I can’t explain why, in the face of all the seductive images and lyrical descriptions of the new Tintagel footbridge, I’ve become fixated on a small incision slashed through the surface of the walkway in the middle of the bridge. I know it’s technically the meeting point between the two cantilevered segments, a 40 mm expansion joint in an impeccably engineered structure. But it struck me forcibly that the seemingly reassuring surface connecting clifftop to clifftop, strung in tension over the dizzying void below, had been cut. It gave me a nervous charge. Was this an actual moment of the sublime?

The impossibly thin and fragile-looking bridge leads visitors, suspended as if on an ethereal spider’s thread, towards the mythical Cornish site where King Arthur, or at least the idea of him, was conceived. A fabulous king with little to support his claims needs all the fairy dust he can collect. And a bridge with a split in the middle is sheer effrontery but also total magic.

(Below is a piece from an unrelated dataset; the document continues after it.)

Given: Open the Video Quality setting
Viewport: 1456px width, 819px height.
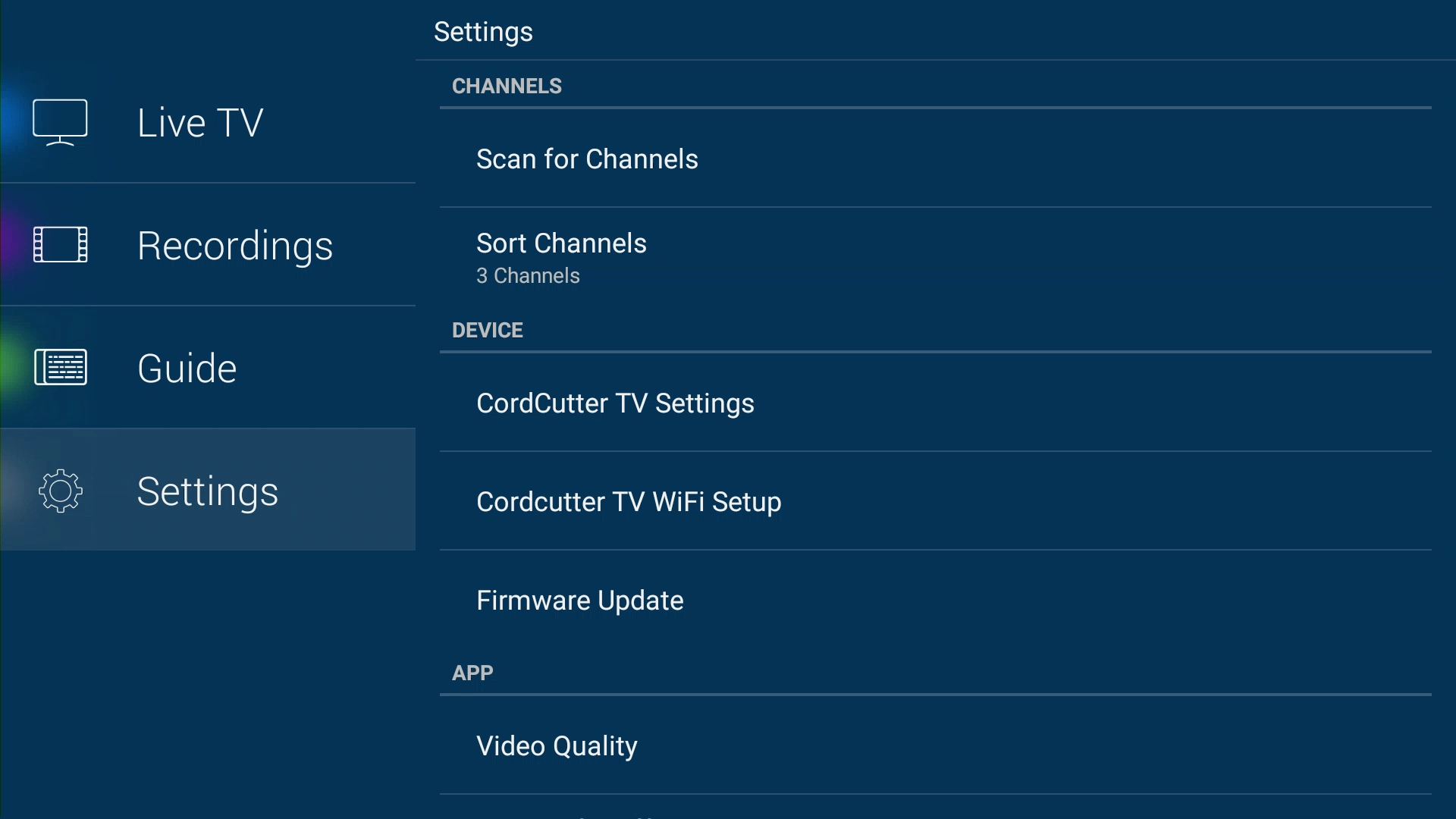Looking at the screenshot, I should (x=556, y=746).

‘My Blue Heaven’ by John Christie, photograph © Nick Wood

Then I read about My Blue Heaven, John Christie’s corrugated iron shed, currently set down outside the pristine Sainsbury Centre for Visual Arts in Norwich, with related work on display indoors. And there it was, another gap. Christie’s little hut is raised off the ground, like Alexander Brodsky’s temporary pavilion in Bloomsbury Square two years ago. But you could, just, crawl underneath Brodsky’s pavilion, to read the poetry pinned on the interior walls. Christie’s tin shed, disconcertingly sundered into two unmatched halves, has no such wriggle room. There are no doors, no windows, just a slice through a skirt of crinkled galvanised iron that allows, as Christie writes, ‘the interior light and sound to escape more readily’. Ken Worpole in his catalogue essay says that My Blue Heaven evokes the tin tabernacles of eastern England; but the strong blue light and looped recording of Fats Domino at the piano suggest a different kind of enchantment.

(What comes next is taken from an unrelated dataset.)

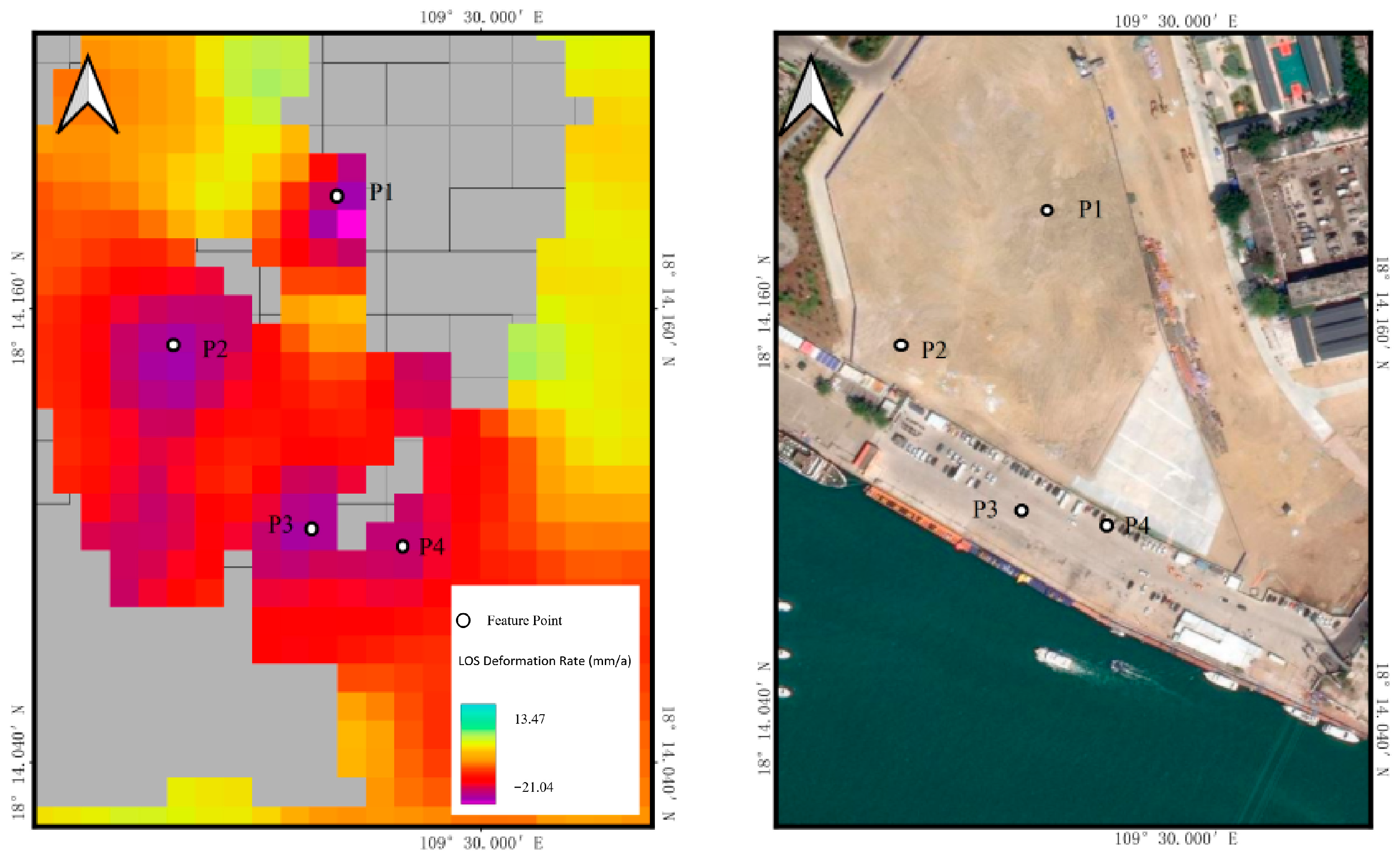This screenshot has height=855, width=1400.
Task: Click the magenta pixel below P1
Action: 352,224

The interior of Great Coxwell barn, photograph © Andy Marshall

I was also reminded of the immense monastic barns built in the Middle Ages to hoard agricultural loot. None is lovelier than Great Coxwell, pin-pricked with carefully positioned ventilation crannies: damp was the enemy of enterprise, so easily the undoing of all that wealth. William Morris thought the barn ‘as noble as a cathedral’. When the now empty interior dissolves into shadow, it is pierced by shafts of light, driving through the stonework and leaving the onlooker bewitched.

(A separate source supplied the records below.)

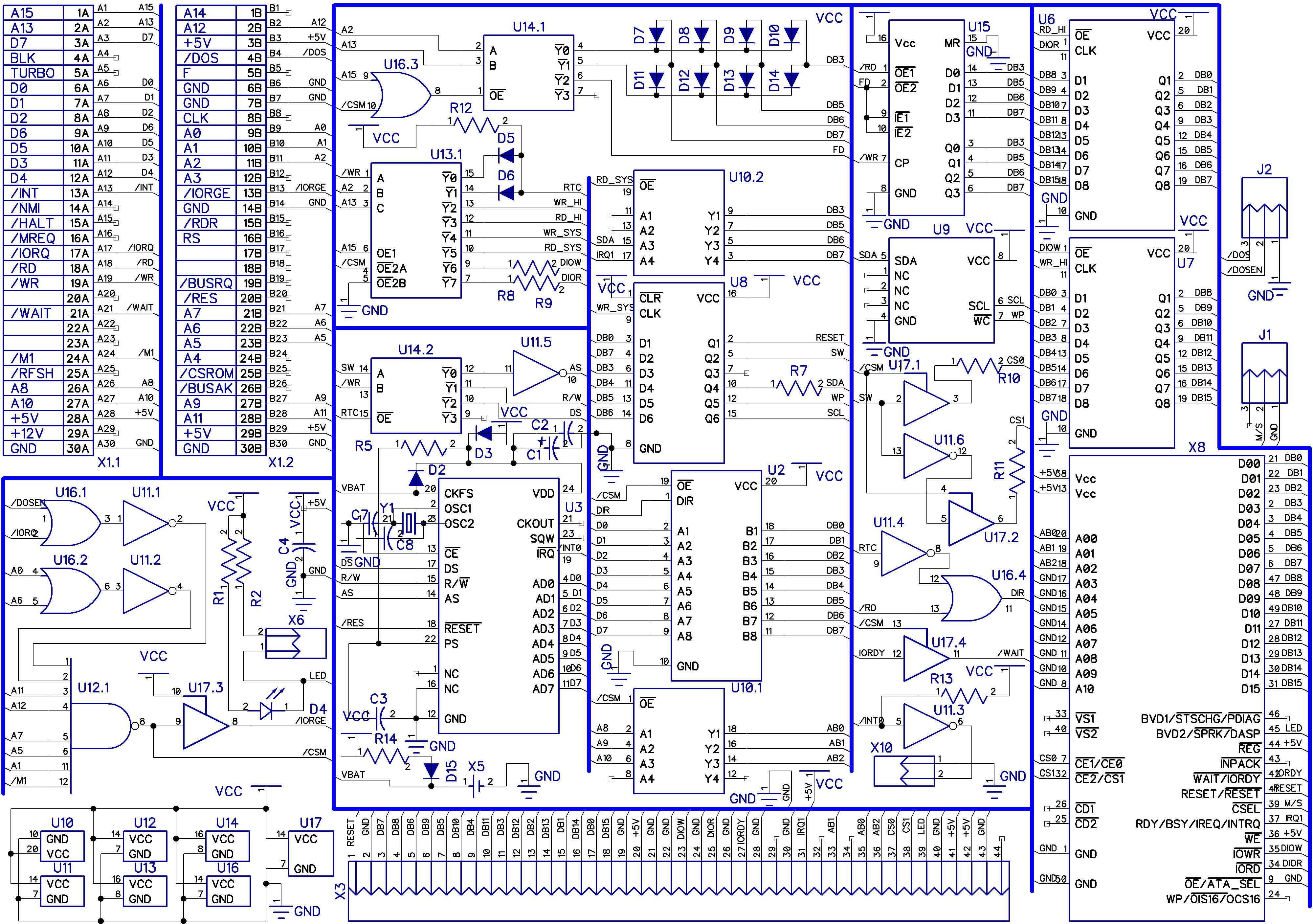
Task: Click the D15 diode symbol
Action: pyautogui.click(x=432, y=771)
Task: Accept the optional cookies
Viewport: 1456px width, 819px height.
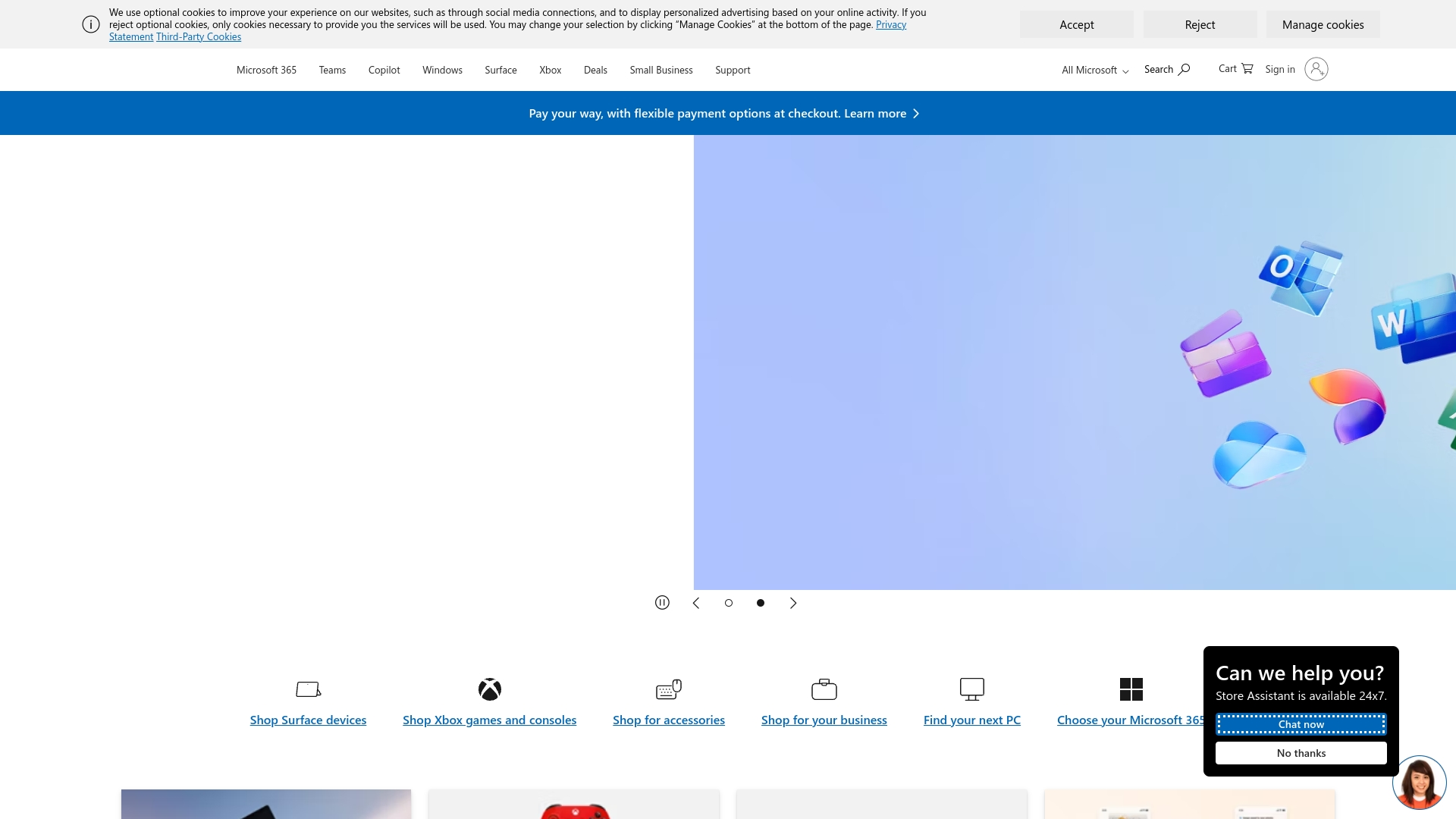Action: point(1077,24)
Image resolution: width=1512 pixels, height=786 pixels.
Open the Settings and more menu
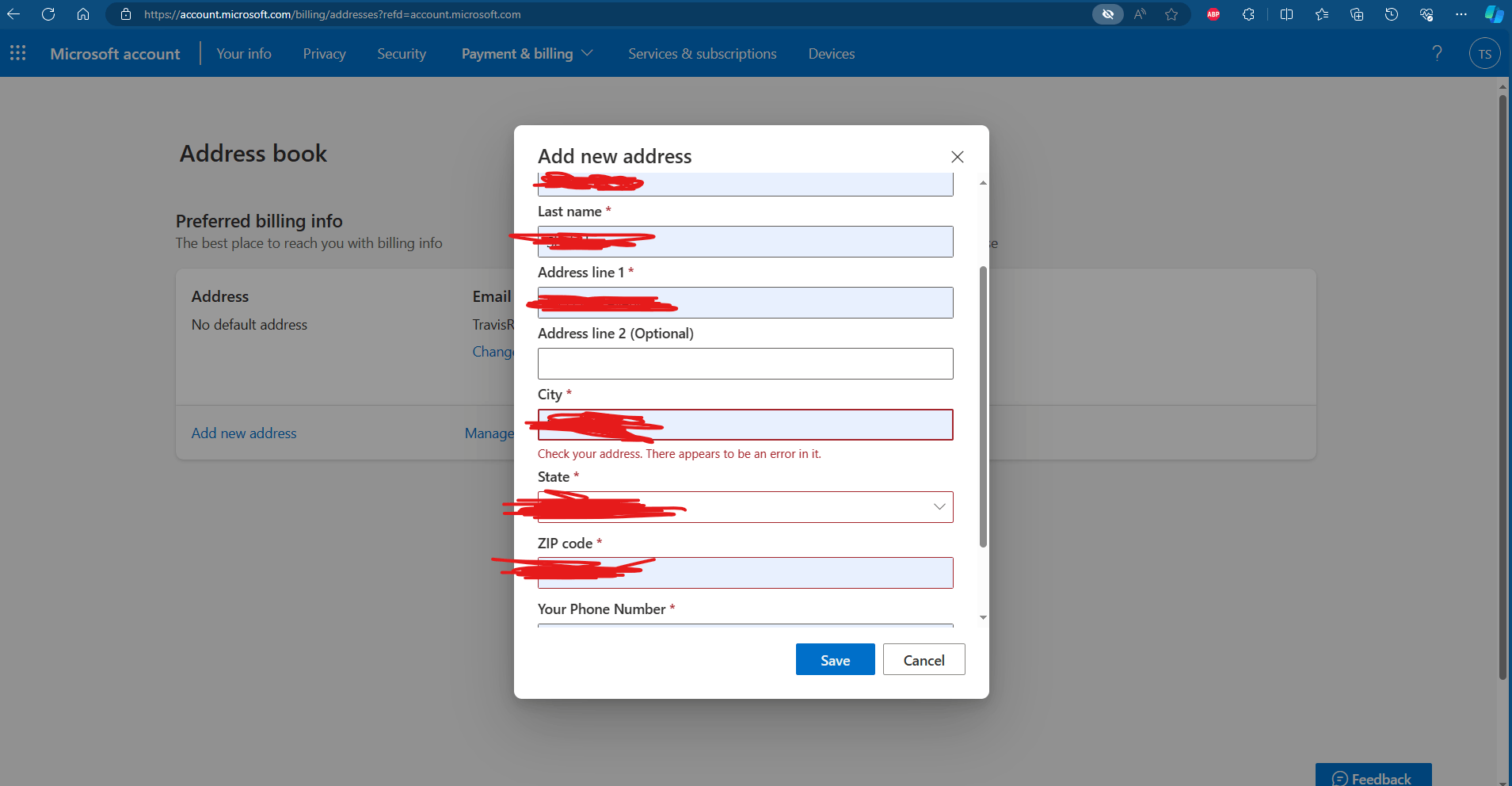1462,14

Tadao Ando’s late 20th-century Church of the Light is a few miles outside Osaka. The east wall consists of four unadorned blocks of masonry, their near junctures etching out a slender and luminous cross. Ando was inspired by Rome, specifically by the Pantheon, where the soaring coffered dome is sheared open, allowing the exterior elements – sunlight, rain, moonlight – to pour in, day or night, through the most resonant gap in all architecture.